## Stored data entries
◇ ◇ ◇ ◇ ◇ ◇ ◇

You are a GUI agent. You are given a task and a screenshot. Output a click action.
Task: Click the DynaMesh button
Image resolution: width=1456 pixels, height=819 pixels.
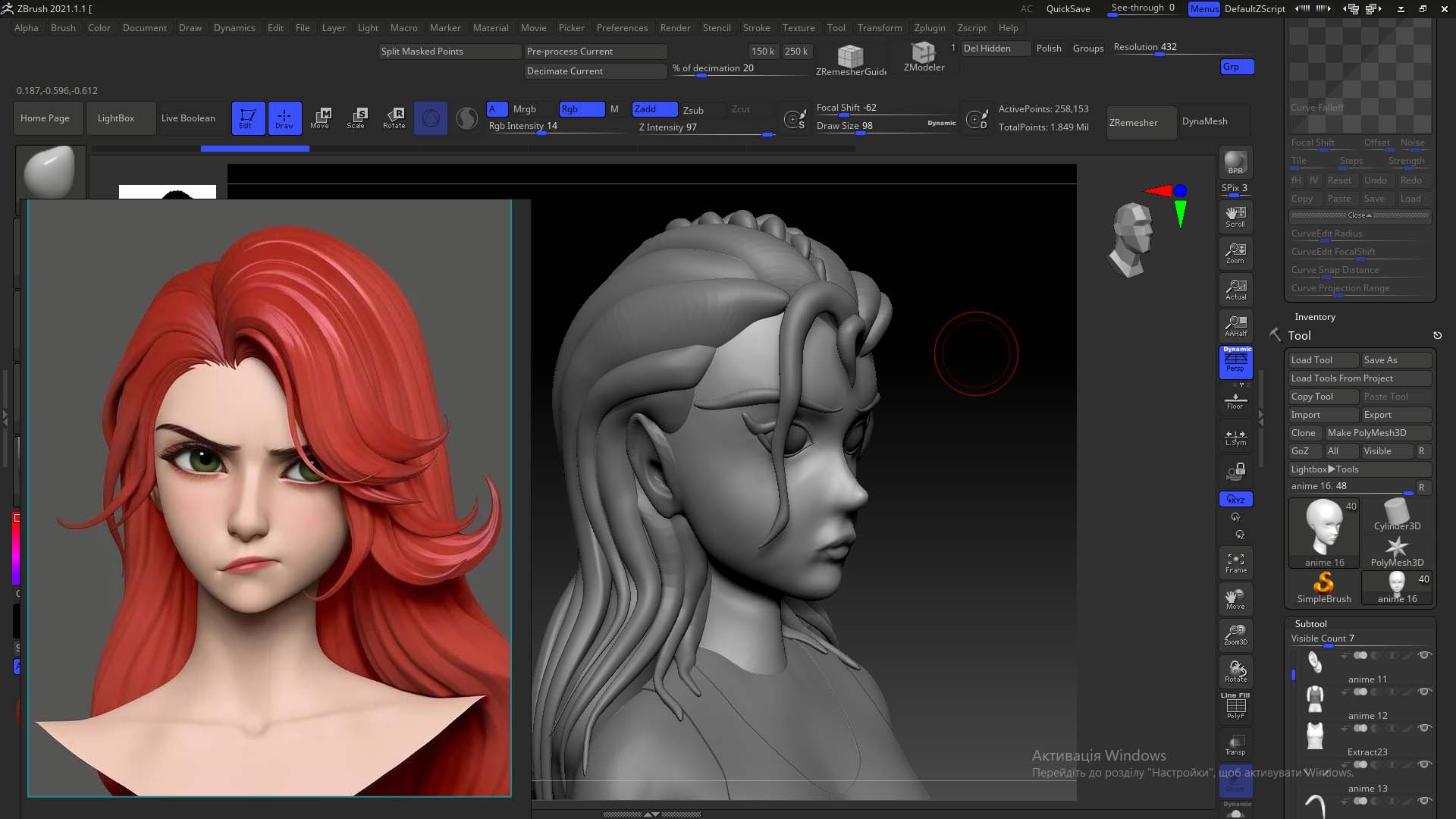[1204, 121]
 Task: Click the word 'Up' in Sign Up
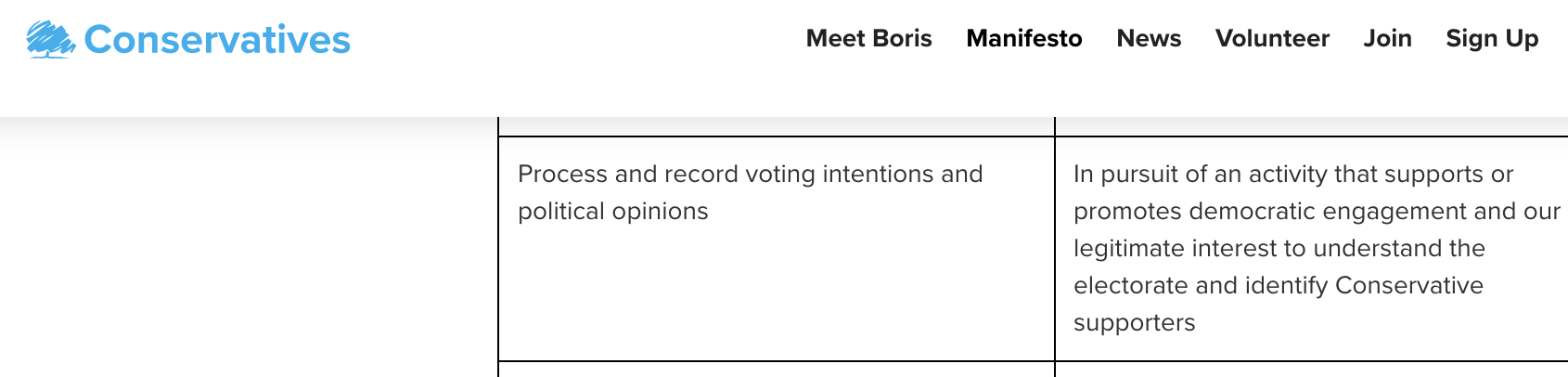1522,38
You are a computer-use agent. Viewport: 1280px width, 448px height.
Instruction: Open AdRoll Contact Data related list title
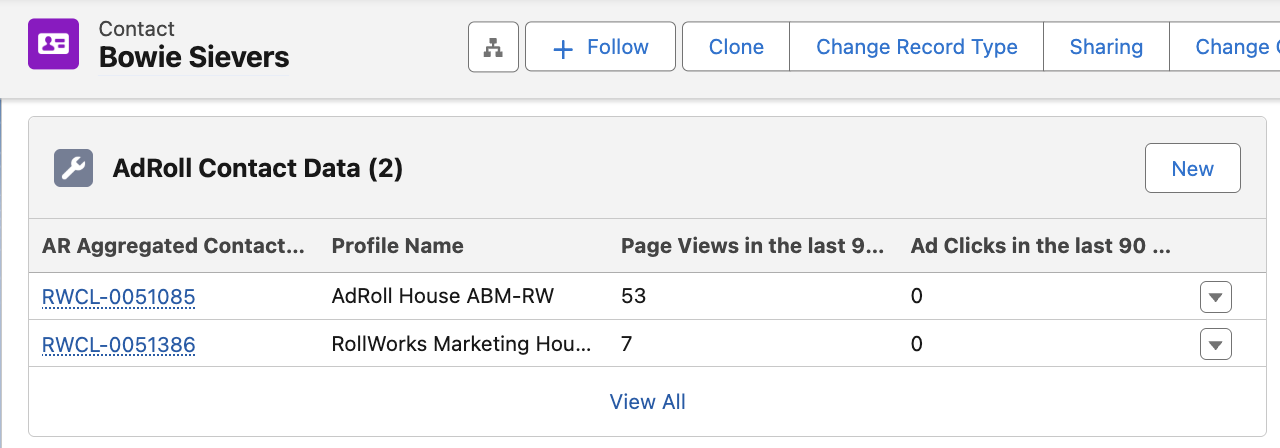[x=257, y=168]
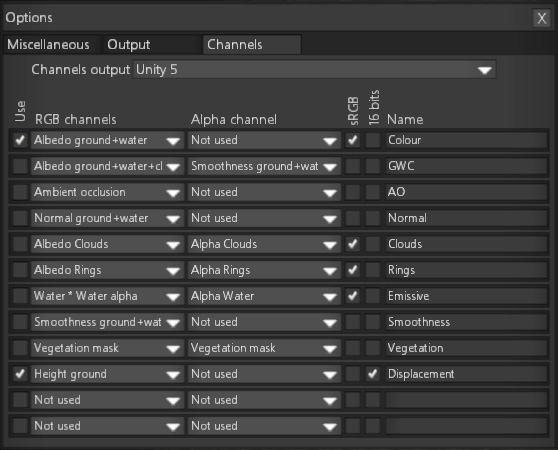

◇ ◇ ◇ ◇ ◇ ◇ ◇

## Activity
Repeat the records above exactly, without any pictures.

## Task output
You are a GUI agent. You are given a task and a screenshot. Output a click action.
Task: Click the DynaMesh button
Image resolution: width=1456 pixels, height=819 pixels.
[1204, 121]
 Task: Click the word 'Up' in Sign Up
1522,38
You are a computer-use agent. Viewport: 1280px width, 448px height.
Instruction: Open AdRoll Contact Data related list title
[x=257, y=168]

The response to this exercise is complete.